The unavailability of drugs previously used to execute convicts reveals the cracks in the seams about the death penalty — the seeming callousness of state officials in the face of a serious undertaking. There’s something undeniably crude about the reported Texas-Oklahoma football joke by the Oklahoma assistant attorney general when Texas asked Oklahoma for some pentobarbital in order to carry out its scheduled executions.
Ninth Circuit Judge Alex Kozinski even argued that states should resort to the guillotine or firing squads because lethal injection was causing such administrative nightmares. And yesterday a federal judge extended a moratorium on executions in Ohio until January to give the state more time to figure out a new procedure for killing inmates with a different combination of lethal chemicals.

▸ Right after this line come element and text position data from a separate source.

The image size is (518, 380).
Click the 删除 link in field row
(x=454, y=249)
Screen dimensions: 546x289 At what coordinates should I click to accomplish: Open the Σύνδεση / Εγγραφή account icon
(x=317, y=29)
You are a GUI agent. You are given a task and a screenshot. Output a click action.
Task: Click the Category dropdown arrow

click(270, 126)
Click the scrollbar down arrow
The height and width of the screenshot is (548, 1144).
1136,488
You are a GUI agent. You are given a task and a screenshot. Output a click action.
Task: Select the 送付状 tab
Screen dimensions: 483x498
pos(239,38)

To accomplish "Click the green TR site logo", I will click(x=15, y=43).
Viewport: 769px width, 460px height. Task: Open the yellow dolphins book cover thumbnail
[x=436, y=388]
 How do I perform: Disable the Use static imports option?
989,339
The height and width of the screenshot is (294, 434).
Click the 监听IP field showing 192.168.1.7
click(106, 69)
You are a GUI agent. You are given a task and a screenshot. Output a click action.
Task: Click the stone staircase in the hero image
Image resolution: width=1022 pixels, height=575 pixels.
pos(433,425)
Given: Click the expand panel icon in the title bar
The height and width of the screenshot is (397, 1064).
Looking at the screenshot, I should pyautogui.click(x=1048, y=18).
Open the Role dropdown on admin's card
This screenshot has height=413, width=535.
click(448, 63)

These sorts of moves stem from the same frustration Carney expressed in his opinion. In a technologically advanced age, why can’t states execute inmates in a manner that doesn’t appall so many people?
Kozinski’s argument that the lethal injection isn’t the best method of execution resonates. He thinks that executions shouldn’t be “serene or beautiful.” They are — and should be — brutal. Observers at Wood’s execution say he took nearly two hours to die, gurgling and gasping to the end. Some might argue that he deserved it. But perhaps the most chilling point of all was a state official’s insistent denial that anything had gone wrong.
Objecting to the death penalty on administrative grounds rather than moral ones appears to avoid this conundrum. No one, especially state officials, needs to face the brutality of government-sanctioned death at all, and no one needs to wonder why the death penalty has persisted in the United States when most Western countries have outlawed it. This may be the most logical end to the death penalty, a way that requires no one to admit fault.